### What is needed
Update the entries from the start up to and including the line with "point(680,519)" by changing "swatch" to "square" and leaving everything else as it is.

### Provided information
* * *
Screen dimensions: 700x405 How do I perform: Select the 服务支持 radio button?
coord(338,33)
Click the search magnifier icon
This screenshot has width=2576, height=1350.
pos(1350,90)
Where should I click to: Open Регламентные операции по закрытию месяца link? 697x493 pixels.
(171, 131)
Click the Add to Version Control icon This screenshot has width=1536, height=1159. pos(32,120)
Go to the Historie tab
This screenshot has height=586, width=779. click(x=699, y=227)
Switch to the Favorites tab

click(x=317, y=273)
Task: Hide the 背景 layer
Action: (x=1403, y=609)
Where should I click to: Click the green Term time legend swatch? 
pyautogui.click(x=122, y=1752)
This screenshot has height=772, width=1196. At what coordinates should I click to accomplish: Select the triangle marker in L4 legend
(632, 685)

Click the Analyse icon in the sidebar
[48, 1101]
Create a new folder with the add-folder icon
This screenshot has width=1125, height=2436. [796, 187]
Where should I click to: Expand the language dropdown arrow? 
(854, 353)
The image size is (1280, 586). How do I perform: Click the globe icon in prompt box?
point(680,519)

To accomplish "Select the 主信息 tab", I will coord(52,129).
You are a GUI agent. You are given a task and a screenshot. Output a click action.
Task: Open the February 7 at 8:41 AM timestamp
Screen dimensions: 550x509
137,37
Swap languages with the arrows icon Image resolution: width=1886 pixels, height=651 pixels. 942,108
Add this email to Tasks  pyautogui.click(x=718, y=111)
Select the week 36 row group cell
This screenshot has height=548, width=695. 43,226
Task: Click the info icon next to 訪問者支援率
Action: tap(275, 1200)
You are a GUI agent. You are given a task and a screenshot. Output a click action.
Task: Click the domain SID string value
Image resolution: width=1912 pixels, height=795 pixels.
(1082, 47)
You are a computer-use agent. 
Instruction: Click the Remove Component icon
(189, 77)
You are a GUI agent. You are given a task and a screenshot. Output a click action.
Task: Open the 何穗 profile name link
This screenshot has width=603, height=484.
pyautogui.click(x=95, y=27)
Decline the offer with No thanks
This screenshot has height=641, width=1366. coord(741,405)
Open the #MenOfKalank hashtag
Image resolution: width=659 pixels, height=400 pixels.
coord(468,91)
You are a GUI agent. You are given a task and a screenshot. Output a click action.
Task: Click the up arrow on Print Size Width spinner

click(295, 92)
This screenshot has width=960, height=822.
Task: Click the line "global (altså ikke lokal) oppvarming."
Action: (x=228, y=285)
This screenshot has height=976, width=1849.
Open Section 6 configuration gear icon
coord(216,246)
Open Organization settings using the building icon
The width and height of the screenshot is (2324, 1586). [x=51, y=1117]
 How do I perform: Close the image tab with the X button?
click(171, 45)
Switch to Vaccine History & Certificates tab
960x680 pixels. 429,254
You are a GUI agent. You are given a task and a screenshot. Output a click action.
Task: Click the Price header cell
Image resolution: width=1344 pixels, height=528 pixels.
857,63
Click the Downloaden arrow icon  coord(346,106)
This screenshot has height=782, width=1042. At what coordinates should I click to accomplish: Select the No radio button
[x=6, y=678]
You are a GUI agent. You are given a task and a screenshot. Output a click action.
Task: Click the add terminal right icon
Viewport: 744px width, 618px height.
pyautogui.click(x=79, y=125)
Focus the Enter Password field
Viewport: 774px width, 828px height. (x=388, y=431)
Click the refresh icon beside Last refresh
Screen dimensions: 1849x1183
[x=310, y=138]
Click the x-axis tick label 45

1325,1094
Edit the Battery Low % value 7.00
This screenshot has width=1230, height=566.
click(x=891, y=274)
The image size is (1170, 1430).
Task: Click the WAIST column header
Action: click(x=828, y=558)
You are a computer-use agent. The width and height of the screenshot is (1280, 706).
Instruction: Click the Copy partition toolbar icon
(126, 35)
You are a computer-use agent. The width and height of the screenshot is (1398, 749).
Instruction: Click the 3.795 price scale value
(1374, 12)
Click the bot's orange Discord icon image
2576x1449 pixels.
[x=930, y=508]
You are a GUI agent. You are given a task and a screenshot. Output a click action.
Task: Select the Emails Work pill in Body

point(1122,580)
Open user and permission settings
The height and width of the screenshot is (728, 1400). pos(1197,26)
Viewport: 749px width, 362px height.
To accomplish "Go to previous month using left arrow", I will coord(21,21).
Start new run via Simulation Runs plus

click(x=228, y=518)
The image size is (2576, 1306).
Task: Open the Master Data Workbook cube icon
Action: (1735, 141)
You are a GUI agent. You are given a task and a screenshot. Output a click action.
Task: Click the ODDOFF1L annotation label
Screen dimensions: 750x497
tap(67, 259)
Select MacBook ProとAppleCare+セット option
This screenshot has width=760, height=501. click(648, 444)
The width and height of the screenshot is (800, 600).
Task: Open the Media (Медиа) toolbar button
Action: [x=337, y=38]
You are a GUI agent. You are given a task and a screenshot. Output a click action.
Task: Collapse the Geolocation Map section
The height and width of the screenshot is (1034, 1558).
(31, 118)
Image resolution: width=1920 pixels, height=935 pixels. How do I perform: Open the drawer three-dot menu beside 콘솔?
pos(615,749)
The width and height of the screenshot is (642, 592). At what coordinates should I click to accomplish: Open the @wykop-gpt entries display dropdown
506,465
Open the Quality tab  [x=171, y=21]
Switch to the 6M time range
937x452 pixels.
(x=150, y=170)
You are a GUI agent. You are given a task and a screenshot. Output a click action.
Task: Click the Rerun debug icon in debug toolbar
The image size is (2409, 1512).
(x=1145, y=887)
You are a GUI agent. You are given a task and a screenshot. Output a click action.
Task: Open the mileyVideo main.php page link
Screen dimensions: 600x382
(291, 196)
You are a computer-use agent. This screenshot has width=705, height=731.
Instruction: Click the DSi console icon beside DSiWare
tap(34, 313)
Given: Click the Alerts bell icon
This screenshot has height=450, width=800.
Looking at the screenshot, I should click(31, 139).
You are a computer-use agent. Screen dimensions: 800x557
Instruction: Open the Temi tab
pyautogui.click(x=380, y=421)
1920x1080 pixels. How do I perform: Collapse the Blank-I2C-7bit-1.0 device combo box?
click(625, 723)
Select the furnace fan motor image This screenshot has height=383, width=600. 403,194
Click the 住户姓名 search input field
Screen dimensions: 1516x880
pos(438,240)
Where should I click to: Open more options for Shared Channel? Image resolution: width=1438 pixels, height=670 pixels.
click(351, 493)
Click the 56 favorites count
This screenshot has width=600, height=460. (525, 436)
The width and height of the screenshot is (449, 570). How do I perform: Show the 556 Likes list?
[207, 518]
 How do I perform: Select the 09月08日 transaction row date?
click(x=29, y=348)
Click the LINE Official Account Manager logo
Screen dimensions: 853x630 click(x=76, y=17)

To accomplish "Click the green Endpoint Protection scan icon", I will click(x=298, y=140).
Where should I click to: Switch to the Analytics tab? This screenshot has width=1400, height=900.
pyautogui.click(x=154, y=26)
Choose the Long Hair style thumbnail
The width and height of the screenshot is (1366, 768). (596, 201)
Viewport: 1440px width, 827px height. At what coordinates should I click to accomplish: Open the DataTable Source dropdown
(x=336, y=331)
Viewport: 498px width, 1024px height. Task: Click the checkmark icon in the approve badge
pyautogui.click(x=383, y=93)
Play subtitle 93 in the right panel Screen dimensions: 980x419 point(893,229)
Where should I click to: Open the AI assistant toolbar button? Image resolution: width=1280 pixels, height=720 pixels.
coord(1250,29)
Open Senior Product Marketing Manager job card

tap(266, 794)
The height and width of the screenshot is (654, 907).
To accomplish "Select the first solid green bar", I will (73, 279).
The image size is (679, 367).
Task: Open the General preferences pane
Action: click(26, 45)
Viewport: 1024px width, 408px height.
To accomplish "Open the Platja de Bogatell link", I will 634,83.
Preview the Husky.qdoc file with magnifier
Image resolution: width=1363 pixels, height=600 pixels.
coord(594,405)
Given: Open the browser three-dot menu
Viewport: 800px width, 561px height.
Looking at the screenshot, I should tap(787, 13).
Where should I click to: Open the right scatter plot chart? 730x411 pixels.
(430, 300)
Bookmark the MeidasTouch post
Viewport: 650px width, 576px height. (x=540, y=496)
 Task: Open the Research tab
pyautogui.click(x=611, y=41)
* * *
### Answer to the exercise
Screen dimensions: 700x405 How do I perform: Select the 服务支持 radio button?
coord(338,33)
Click the search magnifier icon
This screenshot has width=2576, height=1350.
pos(1350,90)
Where should I click to: Open Регламентные операции по закрытию месяца link? 697x493 pixels.
(171, 131)
Click the Add to Version Control icon This screenshot has width=1536, height=1159. pos(32,120)
Go to the Historie tab
This screenshot has height=586, width=779. click(x=699, y=227)
Switch to the Favorites tab

click(x=317, y=273)
Task: Hide the 背景 layer
Action: (x=1403, y=609)
Where should I click to: Click the green Term time legend square? 
pyautogui.click(x=122, y=1752)
This screenshot has height=772, width=1196. At what coordinates should I click to accomplish: Select the triangle marker in L4 legend
(632, 685)

Click the Analyse icon in the sidebar
[48, 1101]
Create a new folder with the add-folder icon
This screenshot has width=1125, height=2436. [796, 187]
Where should I click to: Expand the language dropdown arrow? 
(854, 353)
The image size is (1280, 586). How do I perform: Click the globe icon in prompt box?
point(680,519)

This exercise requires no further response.